24. Support according to claim 19, characterized in that the porous matrix is obtained from a dehydrated aqueous gel.

25. Support according to claim 19, characterized in that the porous matrix is based on a mixture of collagen, of at least one polysaccharide, and of chitosan, optionally modified, and preferably with a proportion of collagen of between 60% and 90%, of GAG of between 0 and 15%, and of chitosan of between 10% and 30%, as a dry weight percentage relative to the total dry weight of this mixture.

26. Support according to claim 19, characterized in that the aqueous gel based on a mixture of collagen, glycosaminoglycan and chitosan, optionally modified, has a concentration of between 1.25% and 1.6% of the mixture of collagen, glycosaminoglycan and chitosan, optionally modified, relative to the aqueous medium (w/w).

27. Support according to claim 19, characterized in that the porous matrix is obtained by freeze-drying an aqueous gel, especially by freezing at a temperature of between −30° C. and −196° C., and preferably, for industrial reasons, at a temperature of between −40° C. and −80° C.

28. Cell culture device for corneal cells, characterized in that the cell culture device comprises a recess and at least one support as defined in claim 19, forming a layer for culturing the cells to be cultured, this layer being obtained by dehydration of an aqueous gel of at least one biopolymer poured directly into the recess of the device.

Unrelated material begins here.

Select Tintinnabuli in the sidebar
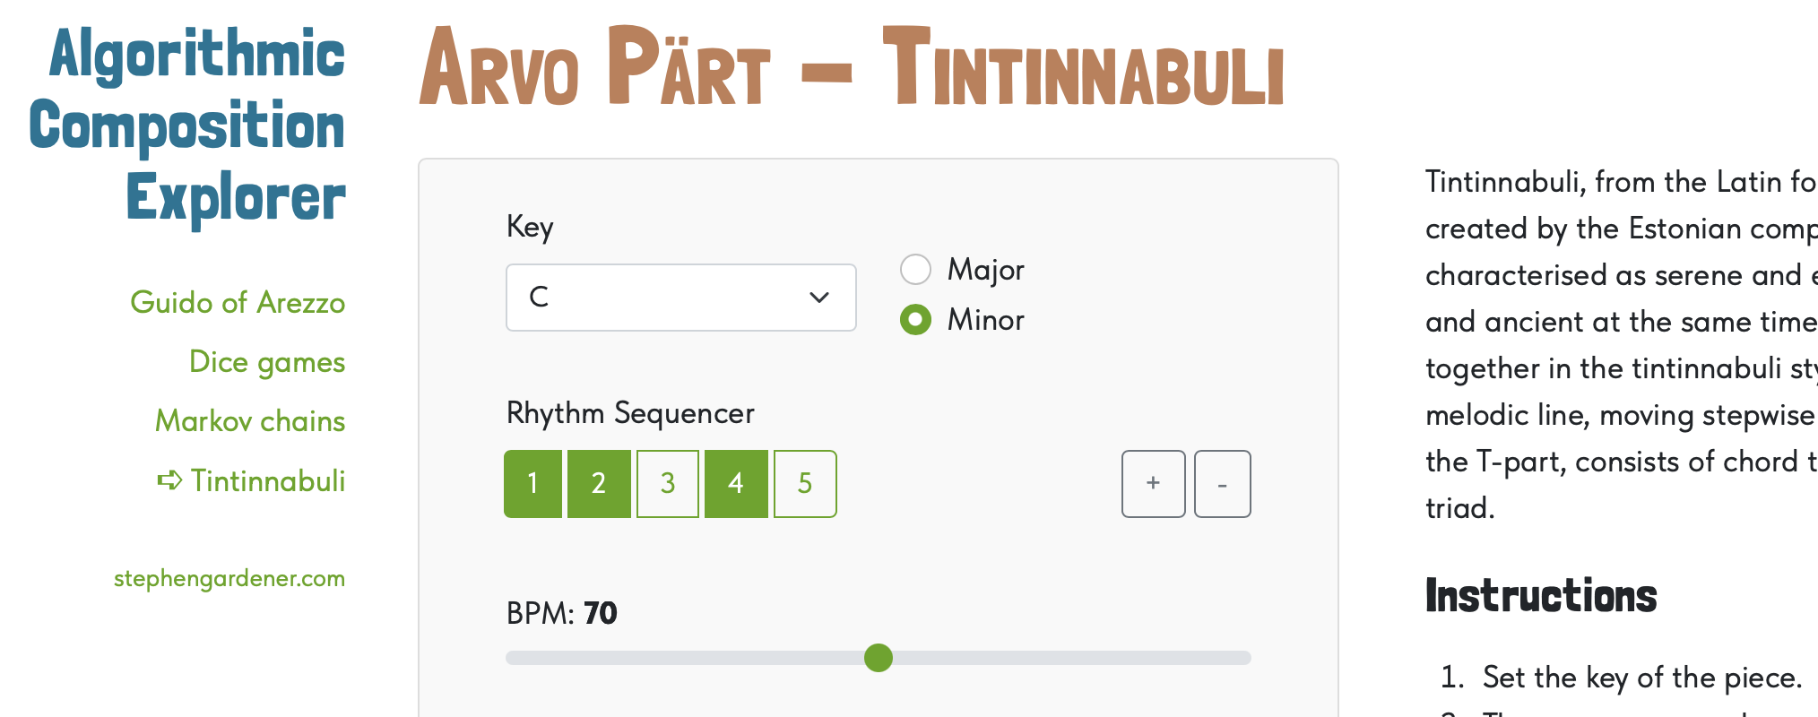This screenshot has width=1818, height=717. (x=267, y=481)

29. Device according to claim 28, characterized in that it comprises a first zone for culturing stromal cells, known as the “stromal zone”, and a second zone for culturing either epithelial cells, known as the “epithelial zone”, or endothelial cells, known as the “endothelial zone”.

30. Device according to claim 28, characterized in that it comprises a first zone for culturing stromal cells, known as the “stromal zone”, and a second zone for culturing epithelial cells, known as the “epithelial zone”, and a third zone for culturing endothelial cells, known as the “endothelial zone”.

31. Device according to claim 28, characterized in that the stromal zone comprises the culture support placed in an insert (or nacelle) of dimension suitable for insertion into the volume of the recess of the device.

32. Device according to claim 28, characterized in that the epithelial zone is distinct from the stromal zone, and comprises a layer of porous material for culturing keratocytes.

33. Model of corneal stroma, especially human corneal stroma, comprising at least corneal stromal cells, preferably corneal keratocytes and at least one support for culturing the corneal stromal cells, the said support being as defined in claim 19.

34. Model of cornea, especially human cornea, comprising a model of corneal stroma according to claim 33 and corneal epithelial cells and/or endothelial cells, and preferably corneal epithelial cells and endothelial cells.

35. Use of a model as defined in claim 33, as an alternative test model to the toxicity tests on animals, especially in cosmetology and pharmacology.

36. Use of a model of corneal stroma as defined in claim 33 or of a model of cornea as defined in claim 34, for the preparation of a reconstructed cornea, especially for use in a corneal graft or in corrective surgery.